Ahed Al Kathiri, Yasmine Al Awa, Zahra Jewanjee
Rooted Echoes
Dubai, UAE
Opening Reception: Wednesday, September 10, 6–10 PM
Rooted Echoes brings together the works of Yasmine Al Awa, Ahed Al Kathiri, and Zahra Jewanjee. Each artist, through her distinct visual language, explores memory, identity, and belonging. Curated by Nadine Khoury, the exhibition emerges from the artists’ participation in NIKA Project Space’s summer open studio residency.
At its core is a shared impulse to retrieve and reframe cultural inheritance. The works speak to familial and ecological lineage, reflecting how memory can be embodied and materialized across media, framing it as a living archive.
Yasmine Al Awa’s hyperrealistic paintings depict intimate corners of her paternal grandparents’ home. Through furniture, textiles, and objects rooted in her Syrian identity, she crafts quiet narratives of remembrance. These still interiors serve as both personal archives and testaments to how space and objects become vessels of self.

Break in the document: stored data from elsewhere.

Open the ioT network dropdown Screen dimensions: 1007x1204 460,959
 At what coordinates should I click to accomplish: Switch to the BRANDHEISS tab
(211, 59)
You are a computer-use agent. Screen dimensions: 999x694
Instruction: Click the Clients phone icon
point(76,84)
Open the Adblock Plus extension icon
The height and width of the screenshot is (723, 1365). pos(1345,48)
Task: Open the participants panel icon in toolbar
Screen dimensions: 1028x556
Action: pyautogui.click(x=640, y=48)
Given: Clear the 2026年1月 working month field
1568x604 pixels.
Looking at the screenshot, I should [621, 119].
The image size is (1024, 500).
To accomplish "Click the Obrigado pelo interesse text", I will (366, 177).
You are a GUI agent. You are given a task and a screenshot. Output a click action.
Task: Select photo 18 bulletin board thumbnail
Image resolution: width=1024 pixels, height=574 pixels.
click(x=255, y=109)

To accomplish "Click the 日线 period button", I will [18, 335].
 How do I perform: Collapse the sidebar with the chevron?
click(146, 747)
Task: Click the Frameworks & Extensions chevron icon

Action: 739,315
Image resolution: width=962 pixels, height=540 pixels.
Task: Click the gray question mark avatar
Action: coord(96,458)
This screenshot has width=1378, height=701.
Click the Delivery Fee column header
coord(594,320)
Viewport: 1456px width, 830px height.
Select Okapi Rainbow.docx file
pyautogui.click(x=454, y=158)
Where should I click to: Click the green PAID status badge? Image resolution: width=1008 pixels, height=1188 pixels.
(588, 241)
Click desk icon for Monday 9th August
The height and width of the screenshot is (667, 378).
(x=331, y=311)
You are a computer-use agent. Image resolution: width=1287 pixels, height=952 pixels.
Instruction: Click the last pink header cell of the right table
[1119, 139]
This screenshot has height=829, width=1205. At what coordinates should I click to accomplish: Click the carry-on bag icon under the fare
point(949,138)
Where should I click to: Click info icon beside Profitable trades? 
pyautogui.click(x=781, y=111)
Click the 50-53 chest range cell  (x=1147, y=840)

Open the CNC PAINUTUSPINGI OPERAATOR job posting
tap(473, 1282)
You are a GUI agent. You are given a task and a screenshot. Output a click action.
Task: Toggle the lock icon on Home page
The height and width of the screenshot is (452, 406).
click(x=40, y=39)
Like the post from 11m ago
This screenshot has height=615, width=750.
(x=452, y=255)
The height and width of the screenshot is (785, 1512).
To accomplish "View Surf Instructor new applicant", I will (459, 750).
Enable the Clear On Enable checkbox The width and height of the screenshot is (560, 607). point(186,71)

Ahed Al Kathiri’s practice merges textile, sound, and performance to explore her Yemeni heritage. Using fabrics from Yemen and recordings of her grandmother singing traditional hymns, she creates a sensory experience that carries memory through sound. The hymns are storytelling through song, passed down through generations. A score on the wall maps how sound travels through the mouth, tracing the movement of words through breath. By echoing her grandmother’s voice in a public setting, Ahed extends a sense of vulnerability, carrying intimate memory into a collective space and offering it to a new generation. In conversation with Yasmine’s stillness, Ahed’s work becomes a living echo. Together, they form a dialogue between visual silence and oral legacy.
Zahra Jewanjee approaches identity through ecology, centering her ongoing investigation into the Ghaf tree, a symbol of endurance and rootedness in the UAE. Through this lens, she reflects on displacement, adaptation, and transformation. Her textured works prompt us to consider what it means to be uprooted yet still belong, revealing the quiet strength in grounding oneself amid change. Her large raw canvases pull the viewer into the landscape, where the painted Ghaf tree quietly stands out.
Across geographies and genealogies, these artists chart deeply personal cartographies of home. Their works suggest that belonging is not a fixed point, but a process in motion. Rooted Echoes layers past and present, memory and material, voice and silence.